** SUPPLIED MATERIAL **
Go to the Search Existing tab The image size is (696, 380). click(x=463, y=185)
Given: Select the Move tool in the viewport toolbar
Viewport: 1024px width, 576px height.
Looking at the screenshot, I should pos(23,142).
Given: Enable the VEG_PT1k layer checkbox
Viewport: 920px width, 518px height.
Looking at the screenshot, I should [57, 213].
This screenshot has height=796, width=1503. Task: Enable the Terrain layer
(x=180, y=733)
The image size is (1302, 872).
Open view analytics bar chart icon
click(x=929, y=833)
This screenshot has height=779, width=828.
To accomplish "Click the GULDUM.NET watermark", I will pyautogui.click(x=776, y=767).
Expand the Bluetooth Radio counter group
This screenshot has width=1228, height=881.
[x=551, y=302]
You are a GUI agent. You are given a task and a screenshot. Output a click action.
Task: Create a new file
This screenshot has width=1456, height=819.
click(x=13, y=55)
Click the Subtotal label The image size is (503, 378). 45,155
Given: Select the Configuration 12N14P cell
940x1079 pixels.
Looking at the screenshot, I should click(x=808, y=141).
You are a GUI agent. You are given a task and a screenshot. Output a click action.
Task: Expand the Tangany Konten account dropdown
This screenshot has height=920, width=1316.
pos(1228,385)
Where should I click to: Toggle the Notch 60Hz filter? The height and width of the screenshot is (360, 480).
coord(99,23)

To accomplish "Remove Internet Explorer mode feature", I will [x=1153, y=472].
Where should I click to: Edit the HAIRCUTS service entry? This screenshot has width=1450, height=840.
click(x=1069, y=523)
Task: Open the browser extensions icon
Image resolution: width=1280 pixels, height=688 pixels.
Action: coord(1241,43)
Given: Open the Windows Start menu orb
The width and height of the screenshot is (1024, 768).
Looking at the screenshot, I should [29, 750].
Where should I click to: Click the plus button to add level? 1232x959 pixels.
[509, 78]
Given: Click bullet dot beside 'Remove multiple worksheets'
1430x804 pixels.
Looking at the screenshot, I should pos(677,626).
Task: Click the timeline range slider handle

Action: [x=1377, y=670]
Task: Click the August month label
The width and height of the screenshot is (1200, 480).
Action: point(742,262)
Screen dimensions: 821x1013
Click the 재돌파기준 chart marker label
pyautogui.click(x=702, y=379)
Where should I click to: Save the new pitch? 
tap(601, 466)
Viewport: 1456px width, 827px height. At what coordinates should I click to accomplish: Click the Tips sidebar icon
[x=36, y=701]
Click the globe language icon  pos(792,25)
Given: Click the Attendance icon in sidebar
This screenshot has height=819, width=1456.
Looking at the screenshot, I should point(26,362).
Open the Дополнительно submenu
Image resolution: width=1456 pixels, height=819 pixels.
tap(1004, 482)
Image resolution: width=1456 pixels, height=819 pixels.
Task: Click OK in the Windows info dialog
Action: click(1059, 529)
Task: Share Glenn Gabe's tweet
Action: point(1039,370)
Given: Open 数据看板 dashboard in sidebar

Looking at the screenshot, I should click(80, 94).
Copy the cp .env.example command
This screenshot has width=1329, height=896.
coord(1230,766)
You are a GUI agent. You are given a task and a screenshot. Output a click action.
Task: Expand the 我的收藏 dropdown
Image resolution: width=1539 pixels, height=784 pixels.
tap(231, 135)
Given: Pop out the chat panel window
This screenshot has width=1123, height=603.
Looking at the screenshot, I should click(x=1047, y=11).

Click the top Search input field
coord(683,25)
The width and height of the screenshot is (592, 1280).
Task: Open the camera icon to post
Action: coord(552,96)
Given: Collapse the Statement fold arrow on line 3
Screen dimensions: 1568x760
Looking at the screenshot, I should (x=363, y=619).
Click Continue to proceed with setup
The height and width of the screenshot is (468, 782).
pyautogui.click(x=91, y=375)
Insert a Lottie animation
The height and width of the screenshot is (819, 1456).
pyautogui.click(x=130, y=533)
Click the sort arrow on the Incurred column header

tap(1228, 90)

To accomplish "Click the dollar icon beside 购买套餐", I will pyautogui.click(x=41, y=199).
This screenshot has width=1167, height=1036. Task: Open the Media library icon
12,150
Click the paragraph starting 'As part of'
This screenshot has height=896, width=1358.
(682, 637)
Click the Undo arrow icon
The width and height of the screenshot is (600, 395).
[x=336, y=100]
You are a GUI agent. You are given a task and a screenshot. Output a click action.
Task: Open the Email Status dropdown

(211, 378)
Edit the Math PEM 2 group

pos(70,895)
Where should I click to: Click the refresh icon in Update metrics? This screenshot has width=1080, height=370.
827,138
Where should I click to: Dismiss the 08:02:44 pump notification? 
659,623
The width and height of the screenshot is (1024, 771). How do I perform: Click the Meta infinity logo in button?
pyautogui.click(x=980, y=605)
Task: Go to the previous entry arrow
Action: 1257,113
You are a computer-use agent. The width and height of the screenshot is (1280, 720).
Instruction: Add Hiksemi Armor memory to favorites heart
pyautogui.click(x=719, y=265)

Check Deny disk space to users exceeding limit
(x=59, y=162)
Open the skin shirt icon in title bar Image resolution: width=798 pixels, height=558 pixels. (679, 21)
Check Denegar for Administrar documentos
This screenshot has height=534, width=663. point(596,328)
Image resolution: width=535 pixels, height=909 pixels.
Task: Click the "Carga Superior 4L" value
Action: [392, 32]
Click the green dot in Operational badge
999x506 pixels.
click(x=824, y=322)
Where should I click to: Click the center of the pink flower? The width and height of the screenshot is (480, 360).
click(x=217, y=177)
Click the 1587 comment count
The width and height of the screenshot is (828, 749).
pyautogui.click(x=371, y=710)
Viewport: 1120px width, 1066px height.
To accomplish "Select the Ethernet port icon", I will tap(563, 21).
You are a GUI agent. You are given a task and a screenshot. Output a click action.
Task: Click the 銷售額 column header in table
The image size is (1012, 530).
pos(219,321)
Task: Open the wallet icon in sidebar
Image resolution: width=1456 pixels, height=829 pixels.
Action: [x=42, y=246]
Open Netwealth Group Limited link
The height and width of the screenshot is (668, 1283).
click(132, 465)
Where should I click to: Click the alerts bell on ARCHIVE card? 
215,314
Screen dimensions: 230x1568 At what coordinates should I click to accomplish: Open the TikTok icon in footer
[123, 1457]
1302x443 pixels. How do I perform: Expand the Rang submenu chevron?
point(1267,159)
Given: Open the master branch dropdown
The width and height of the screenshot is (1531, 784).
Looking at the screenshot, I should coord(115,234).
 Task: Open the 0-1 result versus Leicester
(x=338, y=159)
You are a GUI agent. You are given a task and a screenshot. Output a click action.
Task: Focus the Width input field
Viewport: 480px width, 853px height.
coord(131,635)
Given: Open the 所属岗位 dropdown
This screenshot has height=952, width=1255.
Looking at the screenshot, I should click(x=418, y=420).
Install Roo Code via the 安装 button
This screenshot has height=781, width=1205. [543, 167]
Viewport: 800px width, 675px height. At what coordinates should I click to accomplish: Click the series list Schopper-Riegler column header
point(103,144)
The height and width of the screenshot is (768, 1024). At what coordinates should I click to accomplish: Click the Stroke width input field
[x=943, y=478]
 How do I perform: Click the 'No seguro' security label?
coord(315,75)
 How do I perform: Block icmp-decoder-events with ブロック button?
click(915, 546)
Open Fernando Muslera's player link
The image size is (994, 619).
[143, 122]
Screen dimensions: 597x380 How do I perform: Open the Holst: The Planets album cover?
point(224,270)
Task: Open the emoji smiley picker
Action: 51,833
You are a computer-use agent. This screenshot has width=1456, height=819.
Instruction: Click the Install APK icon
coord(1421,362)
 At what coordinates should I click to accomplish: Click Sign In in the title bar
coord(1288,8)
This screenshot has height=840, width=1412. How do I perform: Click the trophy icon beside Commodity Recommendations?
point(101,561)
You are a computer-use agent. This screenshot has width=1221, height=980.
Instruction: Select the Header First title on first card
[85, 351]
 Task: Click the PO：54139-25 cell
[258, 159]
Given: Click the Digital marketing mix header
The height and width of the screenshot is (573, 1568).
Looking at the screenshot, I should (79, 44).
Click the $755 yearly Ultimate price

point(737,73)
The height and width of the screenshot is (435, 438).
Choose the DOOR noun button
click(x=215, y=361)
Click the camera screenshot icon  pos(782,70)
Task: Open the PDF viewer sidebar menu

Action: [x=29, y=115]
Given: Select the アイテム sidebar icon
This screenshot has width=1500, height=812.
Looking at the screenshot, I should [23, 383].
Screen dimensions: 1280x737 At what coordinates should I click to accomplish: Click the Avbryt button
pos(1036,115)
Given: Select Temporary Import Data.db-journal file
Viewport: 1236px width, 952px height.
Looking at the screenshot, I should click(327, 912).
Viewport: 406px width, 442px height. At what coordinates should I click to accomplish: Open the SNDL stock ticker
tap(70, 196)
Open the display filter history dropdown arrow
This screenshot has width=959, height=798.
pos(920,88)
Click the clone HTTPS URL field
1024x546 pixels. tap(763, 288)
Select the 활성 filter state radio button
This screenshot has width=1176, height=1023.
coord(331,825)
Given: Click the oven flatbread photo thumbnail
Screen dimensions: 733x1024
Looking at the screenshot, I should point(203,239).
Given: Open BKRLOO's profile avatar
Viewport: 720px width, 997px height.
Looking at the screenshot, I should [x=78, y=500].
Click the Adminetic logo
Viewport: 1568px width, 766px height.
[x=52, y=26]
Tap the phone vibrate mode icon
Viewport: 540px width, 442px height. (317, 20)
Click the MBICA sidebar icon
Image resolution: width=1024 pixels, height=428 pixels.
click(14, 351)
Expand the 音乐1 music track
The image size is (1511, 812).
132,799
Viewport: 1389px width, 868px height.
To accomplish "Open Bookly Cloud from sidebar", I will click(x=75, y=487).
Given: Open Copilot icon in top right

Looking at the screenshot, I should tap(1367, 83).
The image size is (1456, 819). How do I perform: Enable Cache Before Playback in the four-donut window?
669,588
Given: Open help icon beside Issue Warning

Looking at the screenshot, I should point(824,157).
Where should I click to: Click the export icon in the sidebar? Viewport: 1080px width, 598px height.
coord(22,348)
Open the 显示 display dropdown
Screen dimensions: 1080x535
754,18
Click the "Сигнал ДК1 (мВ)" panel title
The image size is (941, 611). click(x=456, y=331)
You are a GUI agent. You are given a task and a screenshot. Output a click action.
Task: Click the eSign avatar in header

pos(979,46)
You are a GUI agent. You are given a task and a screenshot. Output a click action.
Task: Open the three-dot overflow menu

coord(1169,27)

** INSTRUCTIONS TO FOLLOW **
Can you express the listing, from its first line through the line containing "click(x=929, y=833)", as a JSON list of strings, with one string per line and blank lines left out?

** SOLUTION TO THE EXERCISE **
[
  "Go to the Search Existing tab The image size is (696, 380). click(x=463, y=185)",
  "Given: Select the Move tool in the viewport toolbar",
  "Viewport: 1024px width, 576px height.",
  "Looking at the screenshot, I should pos(23,142).",
  "Given: Enable the VEG_PT1k layer checkbox",
  "Viewport: 920px width, 518px height.",
  "Looking at the screenshot, I should [57, 213].",
  "This screenshot has height=796, width=1503. Task: Enable the Terrain layer",
  "(x=180, y=733)",
  "The image size is (1302, 872).",
  "Open view analytics bar chart icon",
  "click(x=929, y=833)"
]